■ **DATA**:
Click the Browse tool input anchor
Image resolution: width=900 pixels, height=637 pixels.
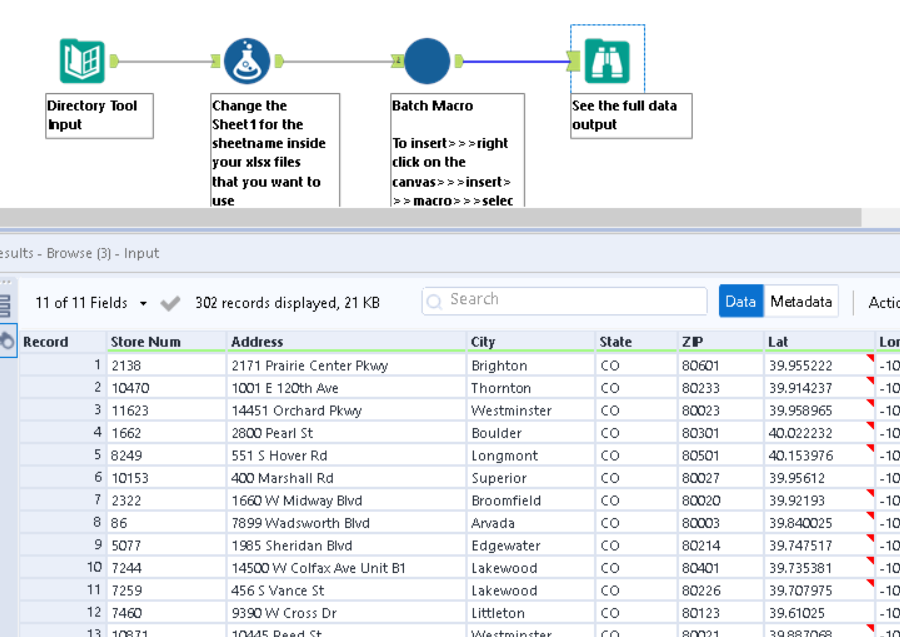point(574,62)
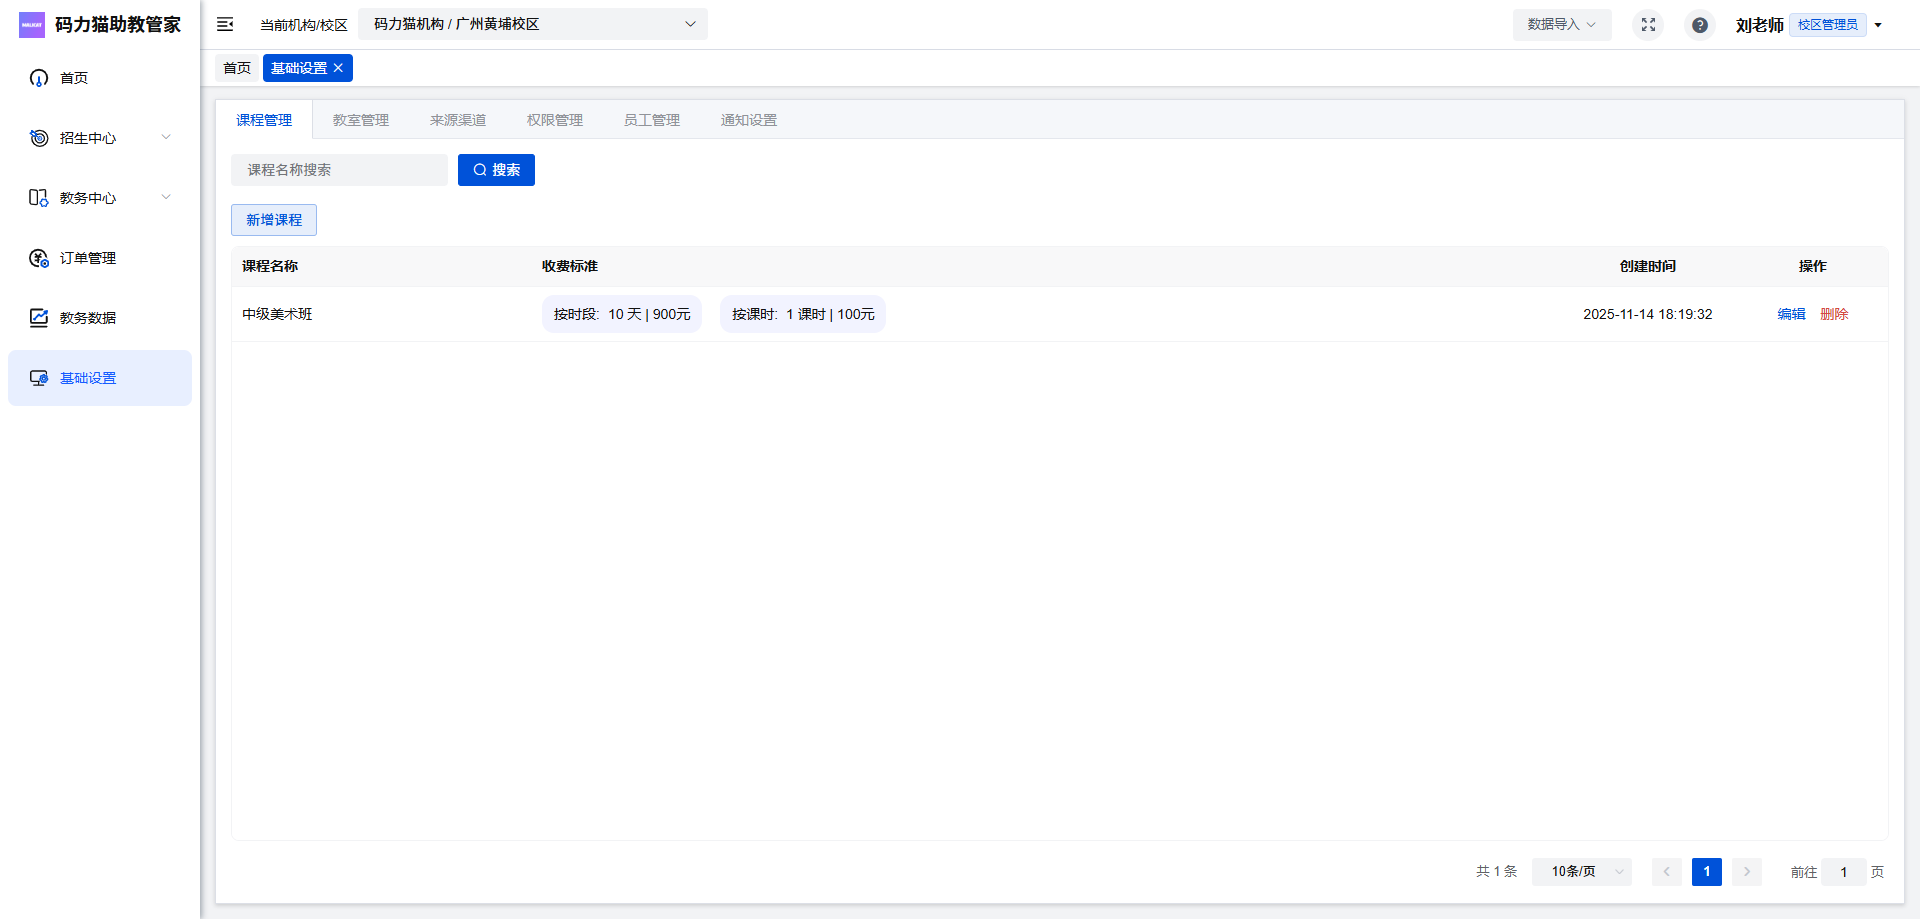This screenshot has width=1920, height=919.
Task: Change the 10条/页 page size dropdown
Action: (x=1581, y=872)
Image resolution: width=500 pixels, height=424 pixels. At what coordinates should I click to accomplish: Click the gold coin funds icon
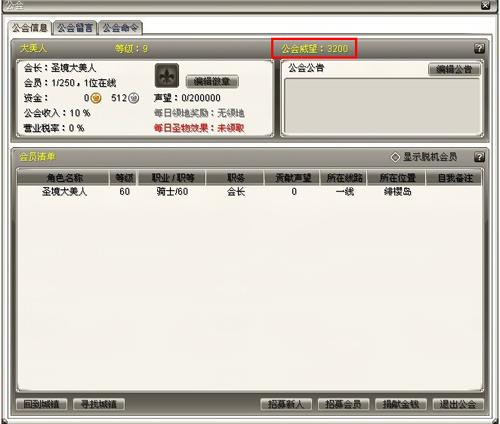coord(96,98)
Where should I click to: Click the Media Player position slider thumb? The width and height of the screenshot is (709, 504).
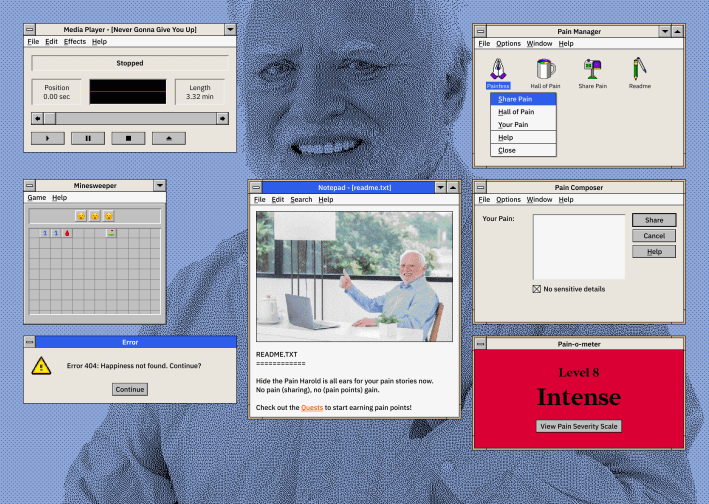pos(48,118)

■ **REQUIREMENT**: Every line from the one holding "Image resolution: width=900" through the final line of the data above is to be reproduced exactly, both ends included, with the pictures left out.

■ **YOUR SOLUTION**:
Image resolution: width=900 pixels, height=637 pixels.
point(574,62)
This screenshot has width=1920, height=919.
Task: Change the 10条/页 page size dropdown
Action: (x=1581, y=872)
Image resolution: width=500 pixels, height=424 pixels. At what coordinates should I click to accomplish: Click the gold coin funds icon
coord(96,98)
Where should I click to: Click the Media Player position slider thumb? The width and height of the screenshot is (709, 504).
pos(48,118)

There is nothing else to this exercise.